Saved data entries:
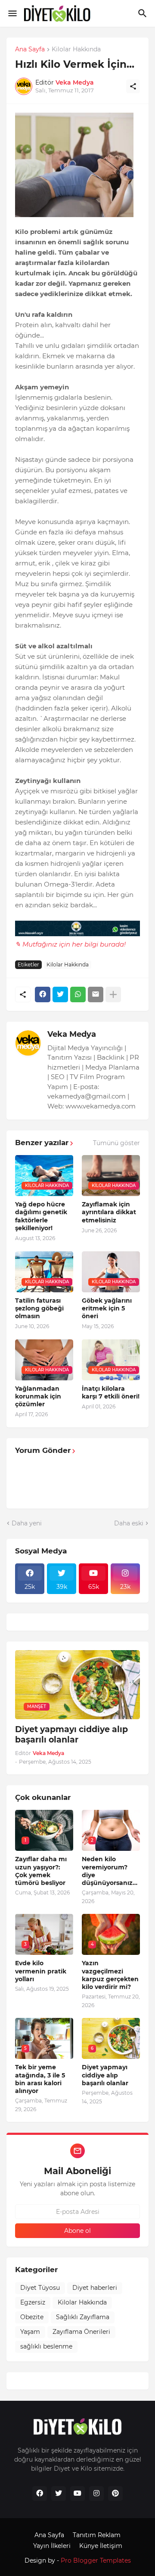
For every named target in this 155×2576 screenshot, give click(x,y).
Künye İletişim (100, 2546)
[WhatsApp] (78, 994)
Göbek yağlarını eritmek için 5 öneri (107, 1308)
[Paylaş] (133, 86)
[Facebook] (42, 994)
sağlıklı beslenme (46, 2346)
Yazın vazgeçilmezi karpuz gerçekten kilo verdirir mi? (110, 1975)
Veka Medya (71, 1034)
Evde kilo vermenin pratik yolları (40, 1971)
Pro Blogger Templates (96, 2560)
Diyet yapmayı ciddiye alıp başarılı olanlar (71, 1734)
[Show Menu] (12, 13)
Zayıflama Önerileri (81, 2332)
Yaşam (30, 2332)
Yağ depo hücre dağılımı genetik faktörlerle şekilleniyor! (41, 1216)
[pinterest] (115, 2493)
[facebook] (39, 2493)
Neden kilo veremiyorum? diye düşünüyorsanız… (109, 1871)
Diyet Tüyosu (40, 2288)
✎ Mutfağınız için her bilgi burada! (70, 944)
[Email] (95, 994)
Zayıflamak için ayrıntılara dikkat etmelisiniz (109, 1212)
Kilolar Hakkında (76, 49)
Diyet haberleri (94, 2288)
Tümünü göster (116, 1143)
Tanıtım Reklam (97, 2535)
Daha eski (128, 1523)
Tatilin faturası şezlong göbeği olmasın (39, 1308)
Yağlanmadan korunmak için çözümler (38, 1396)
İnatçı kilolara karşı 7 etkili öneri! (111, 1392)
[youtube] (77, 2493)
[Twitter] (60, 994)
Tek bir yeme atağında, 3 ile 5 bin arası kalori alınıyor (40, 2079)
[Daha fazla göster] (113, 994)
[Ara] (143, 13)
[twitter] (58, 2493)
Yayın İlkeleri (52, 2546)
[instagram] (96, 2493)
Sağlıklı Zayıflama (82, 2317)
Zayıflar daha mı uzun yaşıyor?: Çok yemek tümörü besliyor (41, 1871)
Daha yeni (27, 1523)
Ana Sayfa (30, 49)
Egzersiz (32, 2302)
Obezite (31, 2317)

### EXERCISE DETAILS
Please repeat every record exactly, leaving the pictures out.

### SOLUTION BELOW
For every named target in this 155×2576 screenshot, give click(x,y).
Künye İletişim (100, 2546)
[WhatsApp] (78, 994)
Göbek yağlarını eritmek için 5 öneri (107, 1308)
[Paylaş] (133, 86)
[Facebook] (42, 994)
sağlıklı beslenme (46, 2346)
Yazın vazgeçilmezi karpuz gerçekten kilo verdirir mi? (110, 1975)
Veka Medya (71, 1034)
Evde kilo vermenin pratik yolları (40, 1971)
Pro Blogger Templates (96, 2560)
Diyet yapmayı ciddiye alıp başarılı olanlar (71, 1734)
[Show Menu] (12, 13)
Zayıflama Önerileri (81, 2332)
Yaşam (30, 2332)
Yağ depo hücre dağılımı genetik faktörlerle şekilleniyor! (41, 1216)
[pinterest] (115, 2493)
[facebook] (39, 2493)
Neden kilo veremiyorum? diye düşünüyorsanız… (109, 1871)
Diyet Tüyosu (40, 2288)
✎ Mutfağınız için her bilgi burada! (70, 944)
[Email] (95, 994)
Zayıflamak için ayrıntılara dikkat etmelisiniz (109, 1212)
Kilolar Hakkında (76, 49)
Diyet haberleri (94, 2288)
Tümünü göster (116, 1143)
Tanıtım Reklam (97, 2535)
Daha eski (128, 1523)
Tatilin faturası şezlong göbeği olmasın (39, 1308)
Yağlanmadan korunmak için çözümler (38, 1396)
İnatçı kilolara karşı 7 etkili öneri! (111, 1392)
[youtube] (77, 2493)
[Twitter] (60, 994)
Tek bir yeme atağında, 3 ile 5 bin arası kalori alınıyor (40, 2079)
[Daha fazla göster] (113, 994)
[Ara] (143, 13)
[twitter] (58, 2493)
Yayın İlkeleri (52, 2546)
[instagram] (96, 2493)
Sağlıklı Zayıflama (82, 2317)
Zayıflar daha mı uzun yaşıyor?: Çok yemek tümörü besliyor (41, 1871)
Daha yeni (27, 1523)
Ana Sayfa (30, 49)
Egzersiz (32, 2302)
Obezite (31, 2317)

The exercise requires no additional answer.